Colectivos ecologistas e Imagina consideran que la presión de las eléctricas es la causa del sí a Garoña

Imagina Burgos con los ecologistas y vecinos del norte apuntan a “una decisión política” el dictamen del Consejo de Seguridad Nuclear (CSN)

La decisión del Consejo de Seguridad Nuclear de dar luz verde a prorrogar la vida útil de la Central de Garoña hasta los 60 años si cumple los criterios técnicos de seguridad que se le han marcado, “es una garantía para que el resto de las centrales de España intenten seguir operando pasada su vida útil”, así lo ha explicado el portavoz de Imagina Burgos en la Diputación, Marco Antonio Manjón.

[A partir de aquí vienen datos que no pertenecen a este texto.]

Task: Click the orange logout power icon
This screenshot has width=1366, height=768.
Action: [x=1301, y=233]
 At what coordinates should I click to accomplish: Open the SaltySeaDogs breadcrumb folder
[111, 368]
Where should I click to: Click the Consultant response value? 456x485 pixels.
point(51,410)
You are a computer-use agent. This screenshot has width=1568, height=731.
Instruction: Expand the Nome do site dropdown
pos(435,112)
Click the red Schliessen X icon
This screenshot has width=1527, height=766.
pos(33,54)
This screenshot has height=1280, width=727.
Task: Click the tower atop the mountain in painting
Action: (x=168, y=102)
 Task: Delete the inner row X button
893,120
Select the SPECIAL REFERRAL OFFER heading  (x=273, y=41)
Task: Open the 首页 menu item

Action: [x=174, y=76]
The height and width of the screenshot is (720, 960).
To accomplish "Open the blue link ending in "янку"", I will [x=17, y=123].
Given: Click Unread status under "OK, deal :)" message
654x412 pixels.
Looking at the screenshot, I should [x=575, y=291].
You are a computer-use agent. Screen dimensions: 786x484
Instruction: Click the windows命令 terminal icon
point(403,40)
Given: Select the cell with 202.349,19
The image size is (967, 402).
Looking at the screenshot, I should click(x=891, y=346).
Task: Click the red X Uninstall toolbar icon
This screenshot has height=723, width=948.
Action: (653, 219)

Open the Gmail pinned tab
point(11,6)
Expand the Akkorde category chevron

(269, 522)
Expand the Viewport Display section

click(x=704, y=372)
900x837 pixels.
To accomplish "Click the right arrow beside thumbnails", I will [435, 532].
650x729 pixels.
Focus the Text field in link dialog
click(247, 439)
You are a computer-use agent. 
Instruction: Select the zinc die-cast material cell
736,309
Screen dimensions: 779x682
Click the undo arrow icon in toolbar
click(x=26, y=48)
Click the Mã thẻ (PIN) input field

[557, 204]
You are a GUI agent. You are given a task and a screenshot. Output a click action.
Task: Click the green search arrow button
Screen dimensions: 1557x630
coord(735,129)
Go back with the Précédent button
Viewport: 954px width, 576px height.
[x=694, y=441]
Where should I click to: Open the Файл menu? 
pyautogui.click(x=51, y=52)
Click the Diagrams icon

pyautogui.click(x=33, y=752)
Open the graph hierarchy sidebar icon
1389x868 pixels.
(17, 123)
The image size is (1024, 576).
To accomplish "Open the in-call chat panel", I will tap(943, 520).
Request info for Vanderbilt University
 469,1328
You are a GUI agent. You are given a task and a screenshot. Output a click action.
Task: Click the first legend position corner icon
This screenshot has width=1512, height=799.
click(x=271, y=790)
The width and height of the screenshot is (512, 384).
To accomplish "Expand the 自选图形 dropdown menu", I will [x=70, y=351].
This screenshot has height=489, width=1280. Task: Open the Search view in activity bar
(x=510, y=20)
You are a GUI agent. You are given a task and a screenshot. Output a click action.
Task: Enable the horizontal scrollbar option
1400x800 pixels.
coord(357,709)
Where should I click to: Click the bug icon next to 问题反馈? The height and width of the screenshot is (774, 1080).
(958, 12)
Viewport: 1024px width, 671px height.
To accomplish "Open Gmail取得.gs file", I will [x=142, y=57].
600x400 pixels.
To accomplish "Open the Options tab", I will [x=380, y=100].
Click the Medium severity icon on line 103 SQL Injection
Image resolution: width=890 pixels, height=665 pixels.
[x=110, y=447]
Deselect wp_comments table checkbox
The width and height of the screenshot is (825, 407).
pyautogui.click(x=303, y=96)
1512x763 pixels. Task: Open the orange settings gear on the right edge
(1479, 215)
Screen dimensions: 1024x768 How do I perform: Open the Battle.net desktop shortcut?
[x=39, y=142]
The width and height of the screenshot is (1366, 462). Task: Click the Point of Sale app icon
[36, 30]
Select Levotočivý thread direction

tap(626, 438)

Se pregunta el diputado “¿quién necesita a la central, salvo las grandes eléctricas para enriquecerse,  tal como lo ha demostrado el hecho de que nadie se ha quedado sin electricidad durante los años en los que la central nuclear de Garoña ha estado parada?”. Cree que “estamos ante una decisión política” impulsada por el interés de las grandes eléctricas, gracias al PP con la complicidad de Ciudadanos y del PSOE “que le auparon al gobierno de la nación”.

El peligro del que alerta es “una posible reclamación del lucro cesante”, además de crear el precedente “para alargar la vida útil hasta los 60 años del resto de las centrales”. Pero lo trágico “es que no se duda en poner en riesgo innecesario a miles de personas” no ya por la necesidad de suplir un problema de necesidad energética que no existe, “sino por beneficiar los intereses del sector eléctrico español”.

Europa lo dice de una manera clara; “Si un Estado miembro opta por la explotación nuclear y decide prorrogar la autorización de funcionamiento, tiene que cumplir todos los criterios de seguridad nuclear recogidos en el Tratado EURATOM y en el derecho derivado”. Y entre los objetivos del tratado figura “garantizar un elevado nivel de seguridad para la población”.

Atendiendo a este criterio, el Grupo Imagina en la Diputación ha pedido “una dación de cuentas sobre el estado de los protocolos de seguridad en las comisiones de Medio Ambiente y en la de Protección Civil”.

Uno de los expertos en temas nucleares de Imagina y miembro de Ecologistas en Acción Arístides García criticó que la decisión la tomen “personajes políticos” al mismo tiempo que los expertos que se reúnen con asiduidad y saben lo que pasa, han reclamado que no se les ha preguntado nada”. Reprochó a Nuclenor que haya tenido cuatro años para realizar las doce mejoras pedidas por presión de Europa tras Fukushima, «y sin embargo ha estado más pendiente de quién seguía en el poder y de hacer el Almacen Temporal Individualizado». Así como del posible lucro cesante porque si se les da la opción de reabrir y luego no sigue adelante, la indemnización podría rondar los “800 a 1.000 millones de euros”, ha calculado.

Pero es que tampoco se ha implementado un plan de recuperación de la zona, algo de lo que también se ha quejado el portavoz de Vivir en Tobalina, José Luis Conde, quien ha recordado que  desde que Garoña abrió sus puertas, el Valle de Tobalina ha ido perdiendo población paulatinamente, desde “los 3.500 a los 900 habitantes que somos ahora”. Además, recuerda que Nuclenor “no ha invertido” en la zona, sino que se ha limitado en las últimas décadas a dar “dádivas” y pagar los impuestos correspondientes.